* _SELECTED TEXT_:
Scanlon Leads House Passage Of Bill Requiring Transparency In Drug Pricing

May 4, 2018

As House chair of the legislature’s Insurance and Real Estate Committee, Scanlon worked with state Comptroller Kevin Lembo on the issue and introduced House Bill 5384, An Act Concerning Prescription Drug Costs. The bill passed unanimously by the House today, which now goes to the Senate, would require drug companies to justify price increases when the price of a drug jumps by 20 percent in one year or by 50 percent over three years.

Scanlon said the legislation would create groundbreaking transparency requirements for drug manufacturers and upon enactment quickly lead to consumer savings at pharmacies.

“Connecticut consumers are fed up with constant price increases for their prescriptions and the lack of explanation from drug companies as to why costs keep going up,” Scanlon said. “This bill ensures that our constituents will finally get the answers they have been looking for and deserve.”

* _RECORD SET_:
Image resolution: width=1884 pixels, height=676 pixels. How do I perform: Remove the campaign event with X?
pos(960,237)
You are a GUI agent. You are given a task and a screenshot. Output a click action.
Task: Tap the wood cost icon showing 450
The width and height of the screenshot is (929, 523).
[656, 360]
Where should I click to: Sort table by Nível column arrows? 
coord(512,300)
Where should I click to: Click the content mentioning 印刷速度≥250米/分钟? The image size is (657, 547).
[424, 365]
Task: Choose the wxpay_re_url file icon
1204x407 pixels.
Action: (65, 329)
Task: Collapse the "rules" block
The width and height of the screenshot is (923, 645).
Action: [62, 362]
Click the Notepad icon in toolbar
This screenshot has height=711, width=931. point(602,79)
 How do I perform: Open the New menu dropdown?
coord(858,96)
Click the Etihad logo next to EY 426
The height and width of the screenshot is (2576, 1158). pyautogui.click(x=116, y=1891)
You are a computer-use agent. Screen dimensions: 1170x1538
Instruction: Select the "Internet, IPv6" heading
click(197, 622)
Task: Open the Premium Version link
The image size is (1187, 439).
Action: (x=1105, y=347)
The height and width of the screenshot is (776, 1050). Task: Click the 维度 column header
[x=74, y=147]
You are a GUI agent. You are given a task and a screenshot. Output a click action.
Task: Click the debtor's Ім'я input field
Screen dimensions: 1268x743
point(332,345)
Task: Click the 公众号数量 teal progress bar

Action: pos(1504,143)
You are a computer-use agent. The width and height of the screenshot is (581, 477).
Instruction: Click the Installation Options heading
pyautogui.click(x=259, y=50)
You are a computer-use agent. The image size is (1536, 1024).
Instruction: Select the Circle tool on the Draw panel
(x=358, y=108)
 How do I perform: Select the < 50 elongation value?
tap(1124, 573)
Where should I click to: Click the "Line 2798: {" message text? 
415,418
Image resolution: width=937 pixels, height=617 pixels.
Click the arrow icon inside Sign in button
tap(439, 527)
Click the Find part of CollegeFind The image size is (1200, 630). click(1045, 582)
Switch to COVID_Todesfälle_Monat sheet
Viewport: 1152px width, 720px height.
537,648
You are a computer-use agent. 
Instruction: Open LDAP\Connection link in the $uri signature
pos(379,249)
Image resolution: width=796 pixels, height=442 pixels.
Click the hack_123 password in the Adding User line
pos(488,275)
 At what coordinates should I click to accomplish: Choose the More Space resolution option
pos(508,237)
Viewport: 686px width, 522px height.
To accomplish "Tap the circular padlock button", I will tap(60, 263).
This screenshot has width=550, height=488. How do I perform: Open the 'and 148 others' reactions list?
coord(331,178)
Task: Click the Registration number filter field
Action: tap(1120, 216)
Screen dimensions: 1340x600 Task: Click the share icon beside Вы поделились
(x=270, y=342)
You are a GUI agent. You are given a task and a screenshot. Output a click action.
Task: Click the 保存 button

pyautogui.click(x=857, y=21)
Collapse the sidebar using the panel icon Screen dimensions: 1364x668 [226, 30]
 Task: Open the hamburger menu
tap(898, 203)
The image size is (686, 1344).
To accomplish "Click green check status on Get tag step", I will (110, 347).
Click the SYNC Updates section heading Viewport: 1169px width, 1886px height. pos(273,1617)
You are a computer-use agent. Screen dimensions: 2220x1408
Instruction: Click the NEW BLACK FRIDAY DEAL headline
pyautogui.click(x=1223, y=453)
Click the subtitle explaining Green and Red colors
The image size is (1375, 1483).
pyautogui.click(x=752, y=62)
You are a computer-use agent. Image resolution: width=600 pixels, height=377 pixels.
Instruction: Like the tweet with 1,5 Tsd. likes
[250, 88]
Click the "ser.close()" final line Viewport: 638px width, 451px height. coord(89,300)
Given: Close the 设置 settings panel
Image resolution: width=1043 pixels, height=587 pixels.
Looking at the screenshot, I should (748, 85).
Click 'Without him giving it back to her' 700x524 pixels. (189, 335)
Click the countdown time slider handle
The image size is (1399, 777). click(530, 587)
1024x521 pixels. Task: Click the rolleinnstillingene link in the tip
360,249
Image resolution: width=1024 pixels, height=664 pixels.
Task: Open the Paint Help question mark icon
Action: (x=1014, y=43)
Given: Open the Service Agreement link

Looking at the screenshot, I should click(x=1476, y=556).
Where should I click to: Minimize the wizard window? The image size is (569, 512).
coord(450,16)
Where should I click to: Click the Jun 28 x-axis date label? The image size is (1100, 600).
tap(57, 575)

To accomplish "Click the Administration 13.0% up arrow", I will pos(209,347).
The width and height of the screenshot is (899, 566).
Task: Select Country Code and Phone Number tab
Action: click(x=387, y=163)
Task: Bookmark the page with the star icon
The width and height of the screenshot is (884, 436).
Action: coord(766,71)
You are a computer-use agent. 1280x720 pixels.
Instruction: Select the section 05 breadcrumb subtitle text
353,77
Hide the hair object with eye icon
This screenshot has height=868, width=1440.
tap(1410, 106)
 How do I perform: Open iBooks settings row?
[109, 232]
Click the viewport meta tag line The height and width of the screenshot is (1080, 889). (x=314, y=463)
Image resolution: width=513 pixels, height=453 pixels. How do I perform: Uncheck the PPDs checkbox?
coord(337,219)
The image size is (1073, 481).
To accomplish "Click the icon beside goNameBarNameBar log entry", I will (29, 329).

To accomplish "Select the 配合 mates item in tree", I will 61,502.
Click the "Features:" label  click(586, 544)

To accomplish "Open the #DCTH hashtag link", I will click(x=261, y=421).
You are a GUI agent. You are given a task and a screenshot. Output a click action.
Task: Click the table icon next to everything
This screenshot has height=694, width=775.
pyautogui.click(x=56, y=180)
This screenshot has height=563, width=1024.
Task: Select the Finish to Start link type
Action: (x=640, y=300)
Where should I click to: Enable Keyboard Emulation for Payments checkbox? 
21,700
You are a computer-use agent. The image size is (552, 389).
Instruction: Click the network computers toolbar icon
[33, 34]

* _ACTION ITEM 1_:
In the drug-pricing article, rewrite the paragraph beginning "As House chair of the legislature’s" as a short bulleted list that keeps its main facts.
* _ACTION ITEM 2_:
Reproduce everything in the drug-pricing article from "Scanlon said the" down to "savings at pharmacies.".
* _ACTION ITEM 3_:
According to the drug-pricing article, which legislative committee does Scanlon chair in the House?

* _RESPONSE 1_:
- Scanlon, House chair of the Insurance and Real Estate Committee, worked with state Comptroller Kevin Lembo and introduced House Bill 5384, An Act Concerning Prescription Drug Costs.
- The House passed the bill unanimously, and it now goes to the Senate.
- It would require drug companies to justify price increases of 20 percent in one year or 50 percent over three years.

* _RESPONSE 2_:
Scanlon said the legislation would create groundbreaking transparency requirements for drug manufacturers and upon enactment quickly lead to consumer savings at pharmacies.

* _RESPONSE 3_:
The legislature’s Insurance and Real Estate Committee.